Outros argumentam que o teste é menos confiável, devido à sua subjetividade e à falta de evidências científicas robustas que apoiem sua validade e confiabilidade. Alguns críticos apontam que a falta de padronização e a subjetividade envolvida na interpretação das respostas podem comprometer sua confiabilidade. Além disso, estudos têm demonstrado que as pontuações e interpretações podem variar entre diferentes examinadores, levantando preocupações sobre sua consistência.

Diante das críticas ao Teste de Rorschach, outras técnicas de avaliação, como questionários estruturados e entrevistas padronizadas, têm ganhado mais aceitação na comunidade científica. Essas abordagens fornecem uma estrutura mais objetiva e replicável, aumentando a confiabilidade e a validade dos resultados.

De todo modo, a adoção do Teste de Rorschach deve ser feita com cautela e como parte de uma avaliação abrangente, combinada com outras técnicas de avaliação mais estruturadas e validadas.
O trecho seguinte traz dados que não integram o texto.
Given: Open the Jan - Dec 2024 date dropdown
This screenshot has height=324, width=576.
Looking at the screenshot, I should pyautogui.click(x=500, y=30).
No caso específico do “habeas corpus” em apreço, entendemos que estão com razão o juízo da execução penal da comarca de Tremembé e o Tribunal de Justiça de São Paulo, uma vez que, não obstante a requerente já tenha se submetido a exame criminológico, a análise do requisito subjetivo necessário para a progressão de regime deve contar com a maior quantidade de elementos técnicos possível, ainda mais à vista da gravidade do ato praticado e da intensa reprovação social que recaiu sobre o crime brutal, sendo o Teste de Rorschach uma valiosa ferramenta de avaliação de transtornos mentais, de personalidade e psicóticos, para obter uma visão mais completa e precisa acerca da viabilidade de colocação de um indivíduo em liberdade.